In one of Clinton's "factsheets" that details her Initiative on Technology Innovation, a section explains that the candidate's plan is to use infrastructure investment to "favorably change the economics of private capital investment in existing or new broadband networks. This approach opens the door to upgrading networks, filling gaps in underserved areas, and new models of public-private partnerships, such as in Huntsville, Alabama and Westminster, Maryland."
That's an endorsement that Jason Stambaugh, a marketing consultant for the City of Westminster, said everyone can take some bipartisan pride in.
In February 2015, the city began an ambitious project to eventually connect every home and business in the city directly to an ultra-high-speed fiber optic network.
"Providing ultra-fast broadband and high-speed internet to folks is a huge economic development driver in this country.

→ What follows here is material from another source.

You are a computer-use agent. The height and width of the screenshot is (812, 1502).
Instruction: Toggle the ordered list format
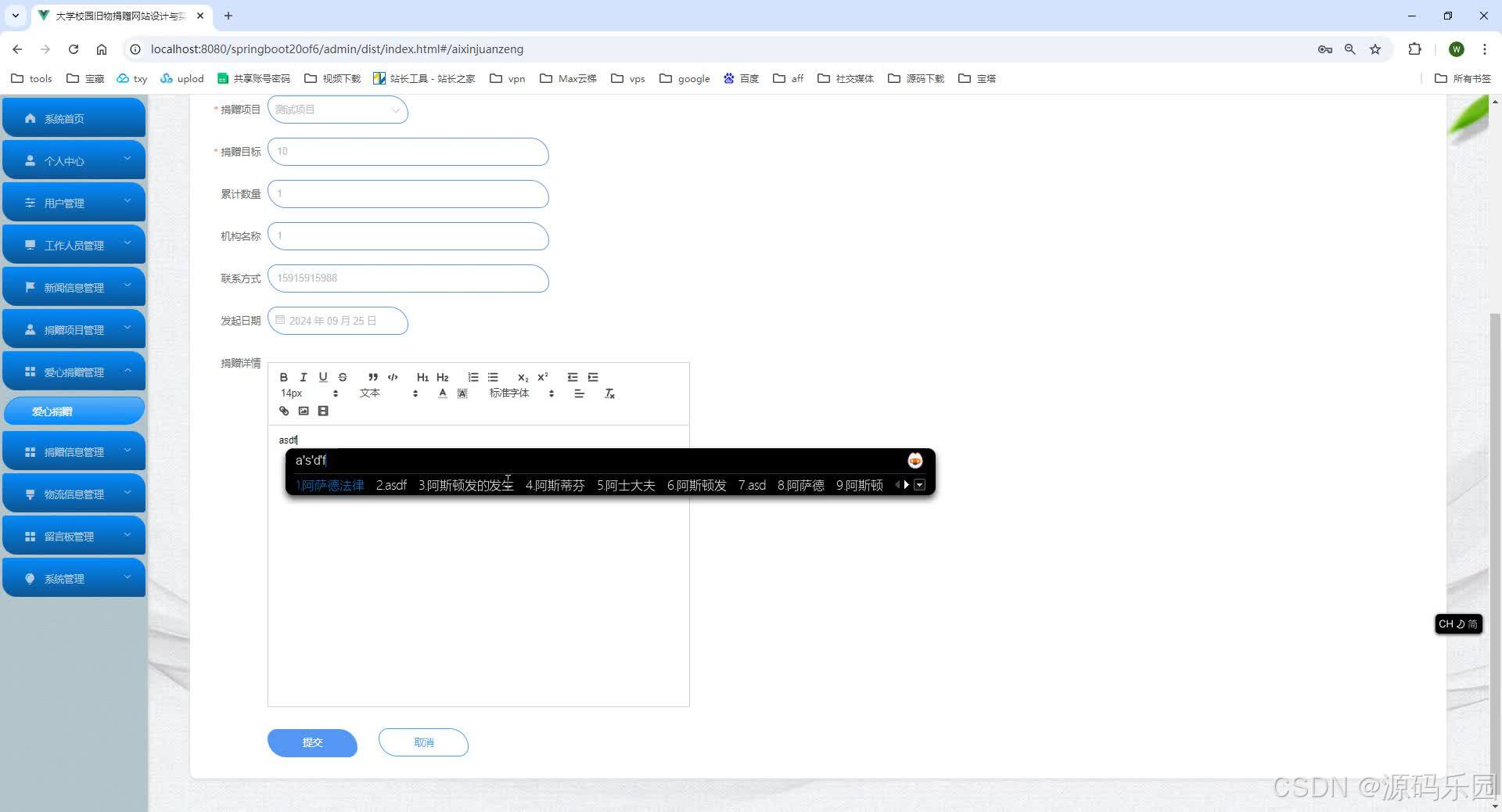tap(473, 377)
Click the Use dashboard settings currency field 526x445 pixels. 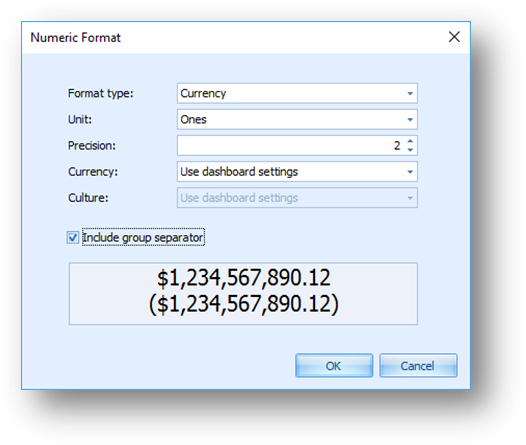click(x=297, y=172)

I don't care who the presidential candidate is, it's something they are all going to care about," Stambaugh said. "We're happy to be out in front of the pack on that and very delighted that presidential candidate Clinton gave us some props in the media."

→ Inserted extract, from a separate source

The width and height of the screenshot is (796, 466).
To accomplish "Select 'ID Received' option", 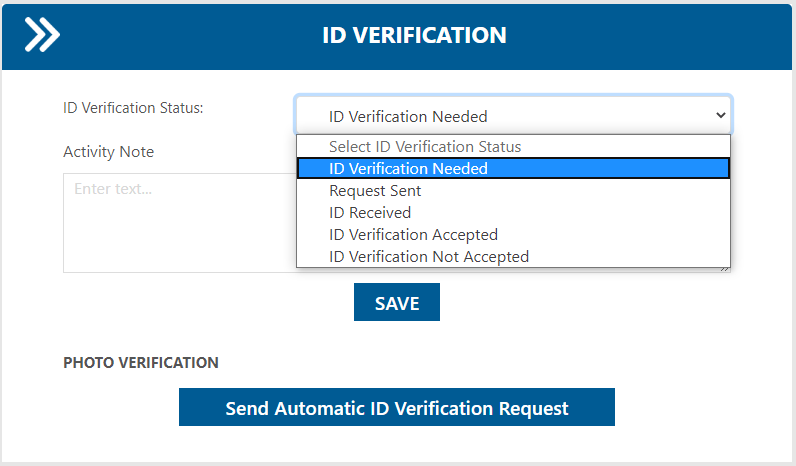I will pyautogui.click(x=370, y=213).
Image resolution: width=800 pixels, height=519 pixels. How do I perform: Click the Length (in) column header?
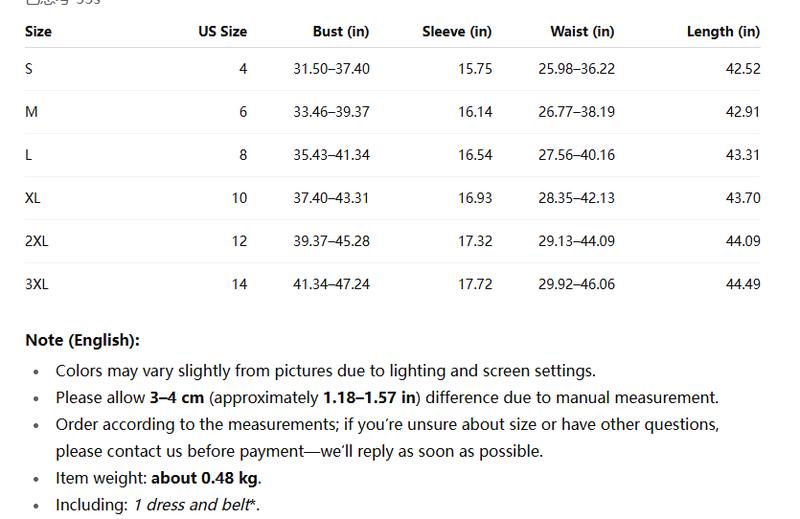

On Tuesday evening, Stambaugh was in attendance at an open house at Ting, the internet service provider company that has partnered with the city to operate the fiber network as it grows — with a small pilot phase now complete, about 2,700 homes and businesses along the western side of the city and along Md. 31 will be connected with fiber over the course of the next 12 months.
"The city decided that we are not in the business of being an internet service provider, that's not what we do well; we do infrastructure really, really well," he said. "That's where the Ting partnership has been so crucial, they are the ones that are operating the network and ultimately selling services to our business owners and our residents."
Ting will be offering symmetrical gigabit internet service, which means download and upload speeds of 1 gigabyte of data per second, according to Valerie Giovagnoni, Ting's manager for Westminster. Monthly fees will range from $89 per month for residential service to $139 per month for businesses.
The project of wiring up the whole city will take three to four years if all goes well, according to City Councilman Robert Wack, who spearheaded the infrastructure plan. As far as each resident or property owner is concerned, he said, the project comes in two parts — running the fiber to each address, for which the owner must grant access, and connecting the fiber into the house to begin service, which is done by Ting once a service is purchased.
"An important thing to keep in mind for the city's residents is that the installation of the fiber is free — it's only if they choose to take the service from Ting that they would actually have to pay something," Wack said. "The more people we get to sign up for the fiber installation, the cheaper we can get it done because we can get some volume discounts from the construction company."
In order to have the option to sign up for Ting services, a property owner must have the fiber run to their property by the city, and in order to have the fiber run to their property, they must sign an access agreement.
Even as a representative of a for-profit company that ultimately wants to sell services to residents, Giovagnoni said she tells people all the time to fill out the access agreement and get the fiber laid even if they never plan to use Ting; the person they could eventually sell their house to might have a different opinion.
"Everyone should do that, because it's future-proofing your home," she said.